Em 1519 era difícil acoitar tanta gente no espaço intramuros e quatro anos depois, quando se iniciou a construção da igreja principal, foi necessário derrubar casas para implantar o novo edifício, evidenciando a extrema densidade do espaço habitado entre a torre de menagem e a muralha e fosso exteriores.

Existiam então vinte e cinco casados portugueses, com setenta crianças, mas naquele ano tinham ali invernado mais de duzentos portugueses, habitando também setecentos “cristãos da terra”.

Em meados desse século, Gaspar Correia representou uma linha de casas térreas fora da fortificação, bordejando a baía, e um local de desembarcadouro, espaço demarcado pela presença de cruzeiros.
Contudo, certamente pela falta de separação física deste arrabalde face ao povoado muçulmano – o denominado bazar dos mouros – que se firmava em zona contígua também na orla marítima, este espaço foi queimado em data anterior a 1554, levando à morte de alguns dos seus habitantes e lançando os sobreviventes na miséria.

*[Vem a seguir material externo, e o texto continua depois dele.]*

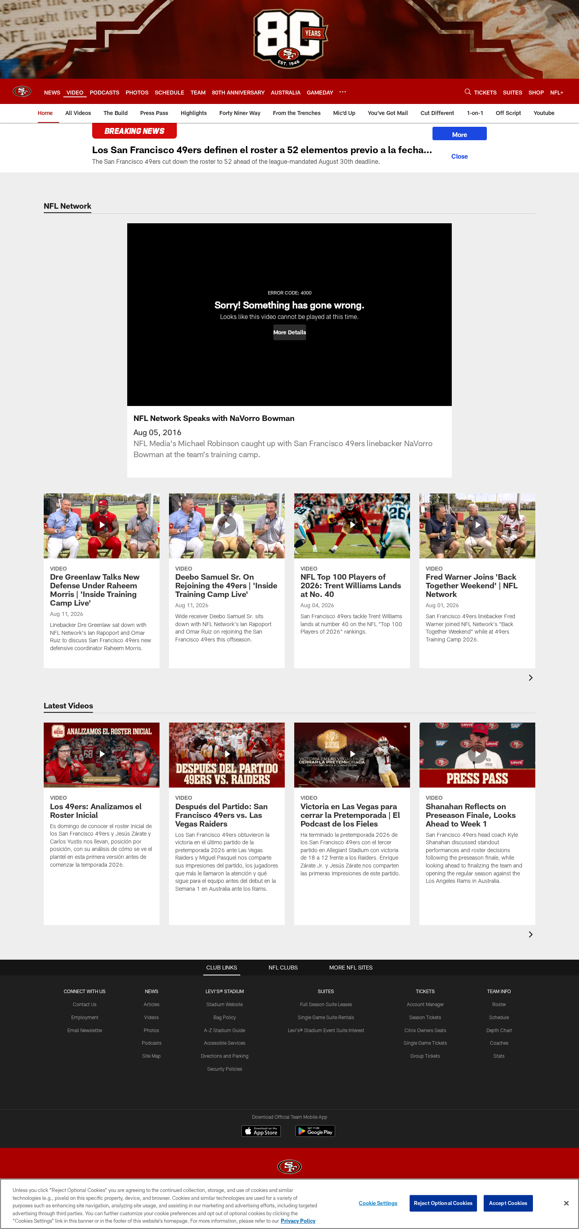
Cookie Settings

Cinco anos depois já existiam “tranqueiras que cercavam a povoação de fora”, segundo Diogo do Couto, confirmando a organização de um espaço urbano exterior à fortaleza protegido por estruturas defensivas, mesmo que frágeis, embora os seus habitantes não combatentes recolhessem à fortaleza nos tempos conturbados.

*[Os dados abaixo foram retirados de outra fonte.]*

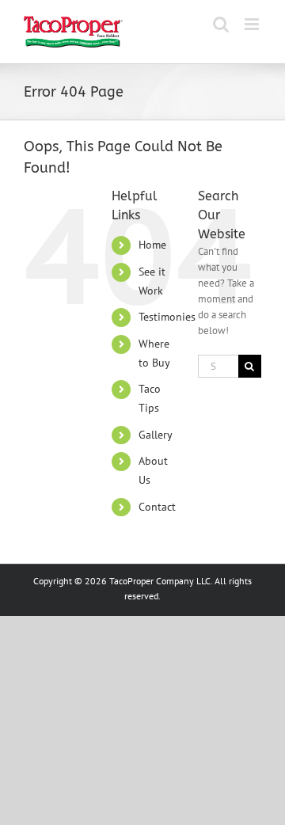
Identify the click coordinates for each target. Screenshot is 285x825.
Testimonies (167, 317)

Este aglomerado, como primeira linha defensiva do estabelecimento português, continuou a ser fustigado por escaramuças orquestradas pela comunidade mapila, liderada por Ali Rãja, havendo notícias pontuais de que os muçulmanos lograram queimar parte das casas aí existentes, por exemplo na década de 1630.
Nessa data era uma povoação com casas de pedra e cal, telhadas e circundadas por hortas e quintais “muito largos”, com pouco menos de 1.500 metros de perímetro. Cananor nunca dispôs de verdadeiro estatuto urbano, sendo nomeada fortaleza, nunca vila.
O impulso inicial de povoamento em torno da fortaleza não deu lugar à constituição de um aglomerado significativo.
Os europeus permaneceram confinados a uma pequena península. Era uma posição que se justificara inicialmente pelo trato de gengibre, produto que tendeu a sofrer grande concorrência de outros mercados coloniais, pelo que a presença portuguesa se justificou sobretudo por razões estratégicas, relacionadas com a tentativa de controlo das operações das comunidades muçulmanas do Malabar.